The process of creating topic models is pretty involved, but it’s also kind of formulaic. The provided function simplifies it all to one step to save confusion. Behind the scenes, the make_topic_model() function completes five steps:

Removes words I don’t want. Some of these are stop words like “the” and “of” and “and.” Others include words that appear only in a first-letter-capitalized form. This is a quick and sneaky way of dropping proper nouns, since characters’ names can really sabotage a topic model.
Unnests the table so that it has one word per row. This is a pretty standard step.
Divides each book into 1,000-word chunks.¹ This step allows us to treat each chunk as a similarly-sized document we can measure, thereby understanding how a book’s topics change from its first page to its last.

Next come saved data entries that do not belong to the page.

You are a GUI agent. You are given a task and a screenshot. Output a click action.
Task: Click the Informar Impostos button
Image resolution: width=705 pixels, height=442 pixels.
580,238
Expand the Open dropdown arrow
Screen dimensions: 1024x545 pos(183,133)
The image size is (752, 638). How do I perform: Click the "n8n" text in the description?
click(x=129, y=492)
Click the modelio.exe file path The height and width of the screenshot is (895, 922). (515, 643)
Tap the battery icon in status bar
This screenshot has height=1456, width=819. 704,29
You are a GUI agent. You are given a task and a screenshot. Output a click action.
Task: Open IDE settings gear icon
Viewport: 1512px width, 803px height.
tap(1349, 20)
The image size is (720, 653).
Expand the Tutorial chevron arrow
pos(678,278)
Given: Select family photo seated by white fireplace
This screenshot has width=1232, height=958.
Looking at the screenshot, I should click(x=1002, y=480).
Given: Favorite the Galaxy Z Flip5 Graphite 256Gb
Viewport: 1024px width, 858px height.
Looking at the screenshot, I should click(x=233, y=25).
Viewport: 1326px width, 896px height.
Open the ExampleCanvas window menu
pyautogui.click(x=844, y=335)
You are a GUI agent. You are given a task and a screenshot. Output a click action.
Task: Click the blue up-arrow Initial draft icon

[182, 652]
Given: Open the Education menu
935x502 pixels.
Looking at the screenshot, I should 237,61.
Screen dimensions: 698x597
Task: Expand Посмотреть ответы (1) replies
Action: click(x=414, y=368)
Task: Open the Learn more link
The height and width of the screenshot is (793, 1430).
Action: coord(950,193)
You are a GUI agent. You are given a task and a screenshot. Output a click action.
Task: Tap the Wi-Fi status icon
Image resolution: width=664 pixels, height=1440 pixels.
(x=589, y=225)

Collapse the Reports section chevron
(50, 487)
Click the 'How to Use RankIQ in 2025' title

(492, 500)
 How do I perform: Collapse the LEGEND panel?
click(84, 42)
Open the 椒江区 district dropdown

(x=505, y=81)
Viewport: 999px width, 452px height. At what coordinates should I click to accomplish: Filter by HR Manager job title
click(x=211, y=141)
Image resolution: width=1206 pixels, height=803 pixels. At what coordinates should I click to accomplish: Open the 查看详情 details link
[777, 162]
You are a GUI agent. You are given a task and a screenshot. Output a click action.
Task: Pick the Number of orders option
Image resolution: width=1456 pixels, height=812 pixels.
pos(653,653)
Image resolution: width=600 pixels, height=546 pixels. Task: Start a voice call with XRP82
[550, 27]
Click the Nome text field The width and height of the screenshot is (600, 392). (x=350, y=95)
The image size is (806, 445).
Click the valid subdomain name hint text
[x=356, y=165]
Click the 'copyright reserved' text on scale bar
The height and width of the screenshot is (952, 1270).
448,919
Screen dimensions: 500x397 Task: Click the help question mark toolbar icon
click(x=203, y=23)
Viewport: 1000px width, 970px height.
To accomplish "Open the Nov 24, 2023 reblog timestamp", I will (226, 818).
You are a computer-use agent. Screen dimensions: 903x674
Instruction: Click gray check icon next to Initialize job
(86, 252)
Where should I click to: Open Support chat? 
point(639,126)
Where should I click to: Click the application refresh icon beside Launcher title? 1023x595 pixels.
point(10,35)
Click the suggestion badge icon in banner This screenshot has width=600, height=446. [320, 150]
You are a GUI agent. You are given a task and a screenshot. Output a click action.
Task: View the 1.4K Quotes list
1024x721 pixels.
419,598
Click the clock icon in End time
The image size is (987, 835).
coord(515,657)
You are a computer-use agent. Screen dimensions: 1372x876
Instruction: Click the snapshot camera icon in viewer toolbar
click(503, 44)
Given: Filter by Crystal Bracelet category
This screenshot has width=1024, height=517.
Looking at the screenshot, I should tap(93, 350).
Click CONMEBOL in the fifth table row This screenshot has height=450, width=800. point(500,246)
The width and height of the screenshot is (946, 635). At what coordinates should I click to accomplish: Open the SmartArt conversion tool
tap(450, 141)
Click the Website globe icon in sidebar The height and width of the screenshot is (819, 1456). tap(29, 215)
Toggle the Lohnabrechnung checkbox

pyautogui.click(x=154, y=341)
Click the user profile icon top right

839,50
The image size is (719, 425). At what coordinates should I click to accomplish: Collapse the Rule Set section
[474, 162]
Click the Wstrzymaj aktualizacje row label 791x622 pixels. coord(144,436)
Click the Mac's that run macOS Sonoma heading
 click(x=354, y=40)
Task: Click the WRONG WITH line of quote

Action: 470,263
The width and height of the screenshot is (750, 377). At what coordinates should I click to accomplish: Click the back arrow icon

Counts the word frequencies and then converts the table into a “document term matrix.” This sounds more complex than it really is. Think of it as converting a table that has one word per row into a table that has one document per row. Each column of this document term matrix represents one of the words being considered, with cells showing the number of times that word was used in each of the documents.
Builds a topic model, assaying every 1,000-word chunk in every book. If we can understand “topics” as collections of words that appear with each other in similar contexts—compare, for instance, a list of words like “ocean, sea, boat, whale, harpoon, ship” against another list of words like “corn, tractor, field, harvest, rain, soil”—then this step endeavors to sort words into these clumps of ideas. When we set k=15 we tell it to divide all the words up into 15 topics, just as k=30 would tell it to find 30 topics.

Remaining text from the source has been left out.